The changes in itemized deductions affects mainly upper-income taxpayers (with some notable exceptions). There are two reasons for this:
- Higher income taxpayers are more likely to itemize deductions
- The most onerous reductions affect high-income taxpayers the most
First, the enhancements:
- The medical expense ‘floor’ is reduced from 10% of AGI to 7.5% for all taxpayers in 2018 only
- The limit for charitable contributions is increased from 50% to 60% of AGI
- The phase-out of itemized deductions for upper-income taxpayers is eliminated
Not a very long list of pro-taxpayer enhancements. With the vast majority of taxpayers experiencing a tax reduction due to the new act, and to keep it essentially ‘revenue neutral’, someone has to pay higher taxes. For the most part, that will be upper-middle class and higher income taxpayers.
- The elephant in the room is the limitation on the deduction of SALT taxes to $10,000 per tax return ($5,000 if Married Filing Separately). Note: the ability to deduct business property taxes for farmers, landlords, and other businesses are not affected by this limitation.
- All 2% miscellaneous deductions are repealed. The most prevalent of these are a) Employee business expenses [ex: traveling salesmen or OTR truck drivers who are W-2 employees], and b) Investment advisory fees and expenses. Gone, gone, gone!
- HELOC loan interest no longer deductible. (There goes years of tax advice…)
- Acquisition interest on home new mortgages limited to $750,000 of debt (formerly $1 million under prior law). The new limit applies to acquisitions after 12/14/17.

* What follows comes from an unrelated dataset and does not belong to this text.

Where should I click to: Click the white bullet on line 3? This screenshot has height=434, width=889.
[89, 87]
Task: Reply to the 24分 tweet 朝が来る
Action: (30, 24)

- Personal casualty losses, unless in a Presidentially declared disaster area, are repealed. (Business casualty losses are not effected).
Whew! There are a few other take-aways that aren’t itemized deductions.
- Moving expense deductions are repealed, except in the case of members of the military. This also means employers can’t offer tax-free moving expense reimbursements. (Iowa didn’t adopt this change for 2018.)
- For divorce decrees signed after 2018, alimony payments will no longer be deductible to the payor (or taxable to the recipient). Prior decrees are treated as they were before the law change, unless they are modified in 2019 or later.
For many affected taxpayers, these changes will be mitigated to some extent by rate reductions and the expanded exemption from Alternative Minimum tax. But for high income taxpayers, especially in high tax states, taxes are on the way up.